In “Kedi,” from 2016, director Ceyda Torun pointed her camera at Istanbul’s huge population of stray cats in what is also a truly lovely movie. The equally fascinating “Stray” is a must for dog lovers.
“Moffie,” which is available on VOD and from some streaming services, is why independent cinema is essential. The powerful film offers the chance to go to a time and place we’ve rarely experienced on screen: South Africa in the early 1980s.
The nation is using its war against communism in the nearby country of Angola to strengthen its separate and unequal Apartheid policies. Every healthy white South African male from 16 to 60 must serve in the military in some capacity. The word moffie is a slur for weak or effeminate men.

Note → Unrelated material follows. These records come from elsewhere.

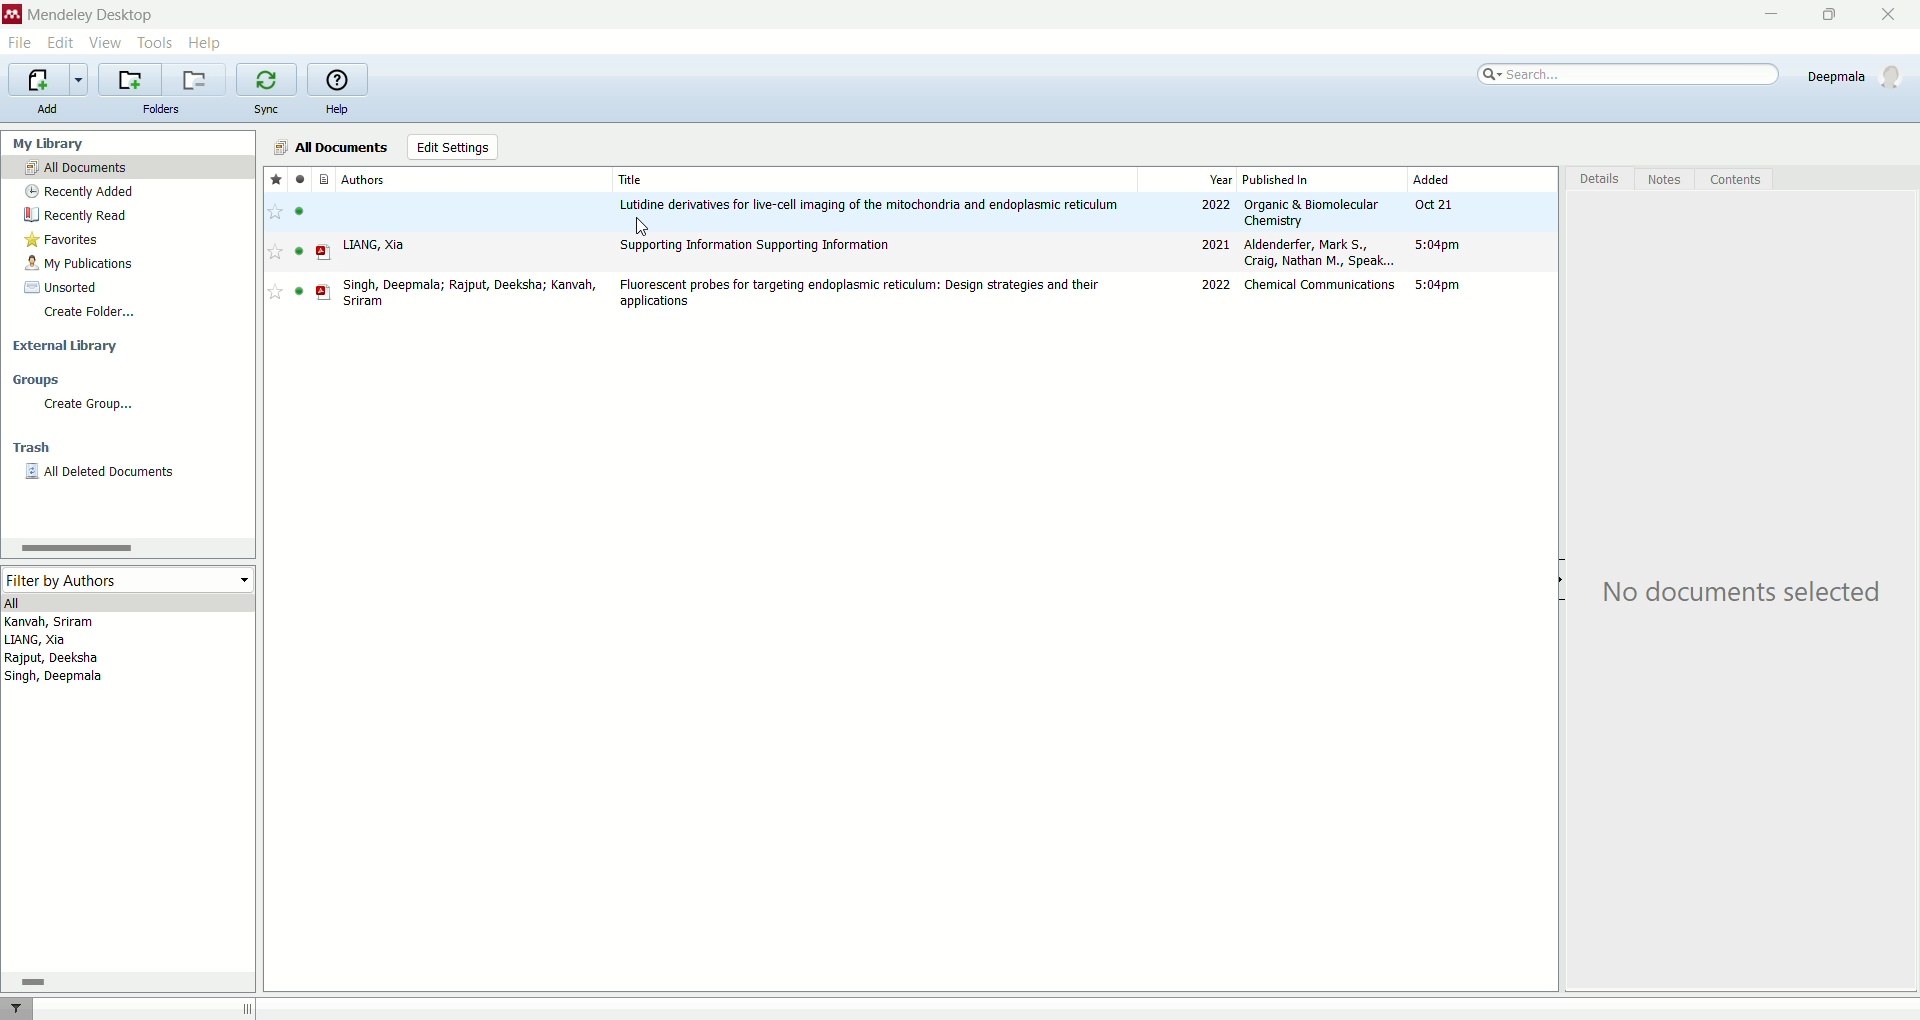 Image resolution: width=1920 pixels, height=1020 pixels. I want to click on all documnets, so click(329, 147).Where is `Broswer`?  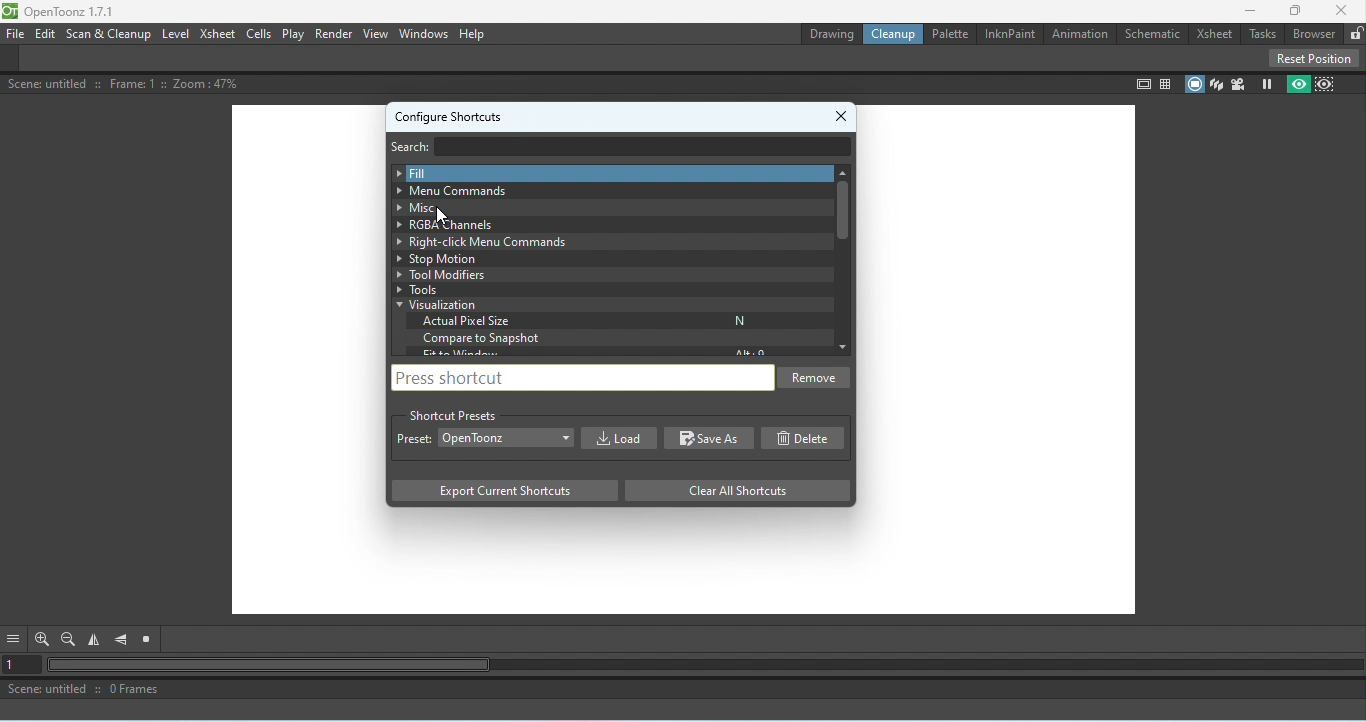 Broswer is located at coordinates (1315, 33).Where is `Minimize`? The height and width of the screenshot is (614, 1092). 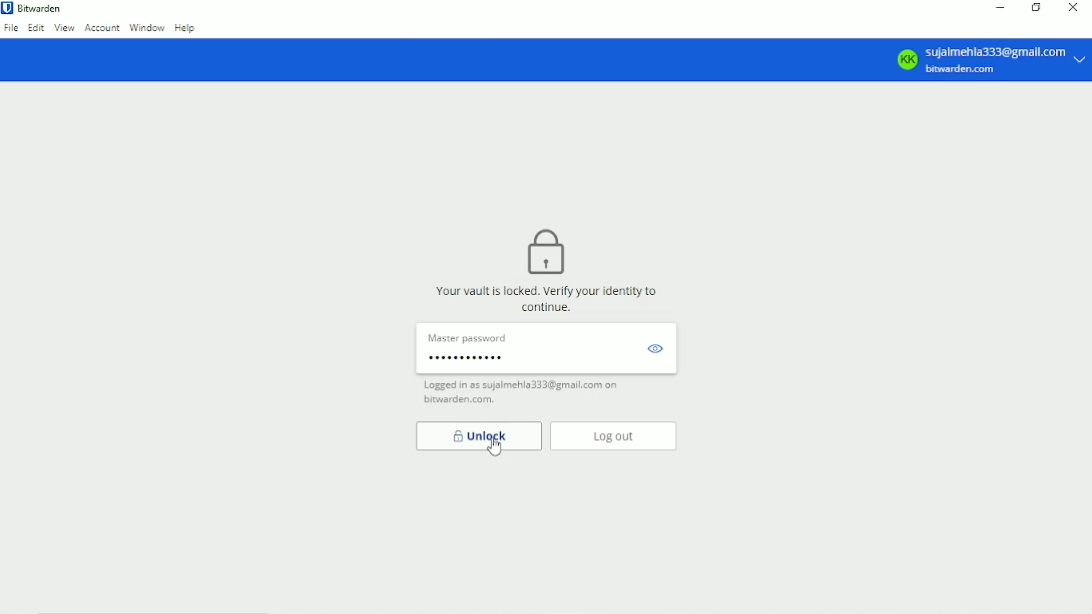
Minimize is located at coordinates (1001, 7).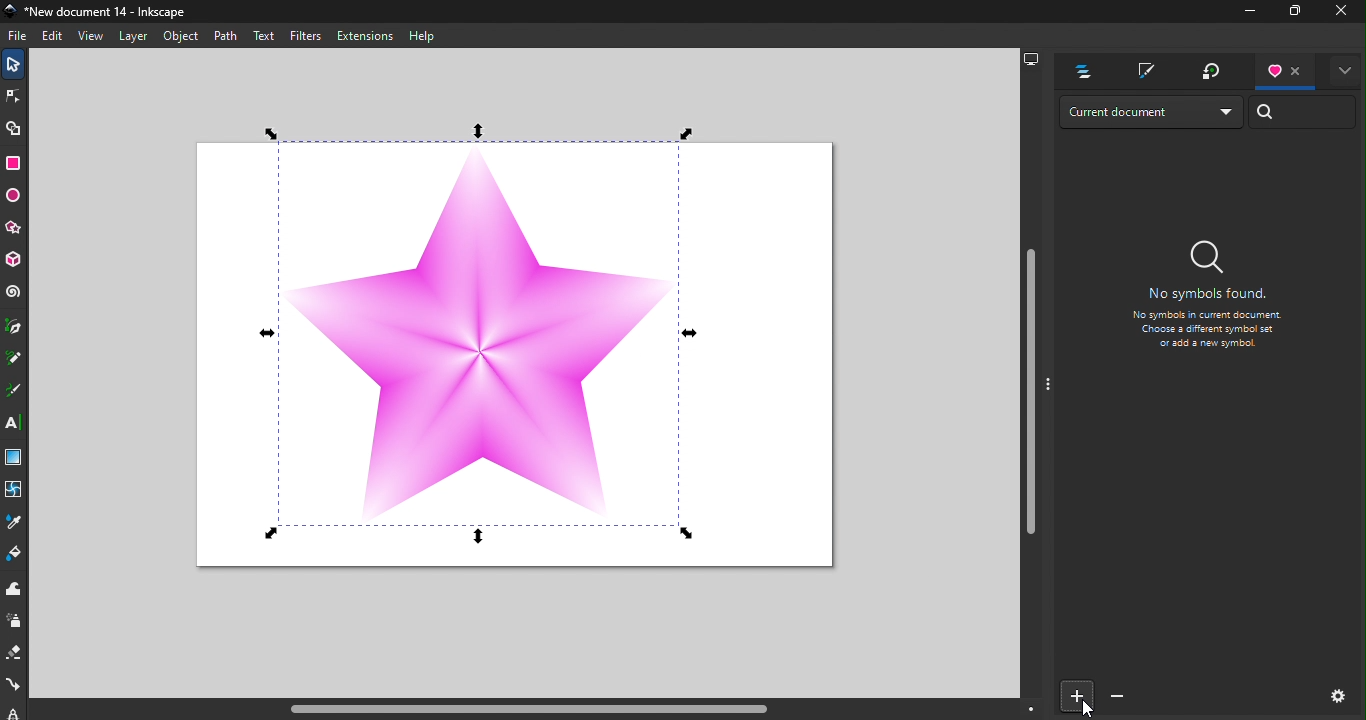  Describe the element at coordinates (421, 37) in the screenshot. I see `Help` at that location.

The movie is uncompromising. The basic training shocks some of the recruits; the more raucous revel in it. The brutal war is terrifying to many who have been called up. The experience is even harsher for two young men, Nicholas (Kai Luke Brummer) and Dylan (Ryan de Villiers), who realize they have strong feelings for each other that go beyond the emotions of battle. They fear being discovered. Their companionship is an island in a sea of stark tension.
The acting in “Moffie” is exceptional and cinematographer Jamie Ramsay’s visuals are superb. Oliver Hermanus directs from a multi-layered screenplay he wrote with Jack Sidey, based on Andre Carl van der Merwe’s biographical novel.
Hermanus’s gripping film delivers a harsh exploration of violence and an honest understanding of love and human complexity.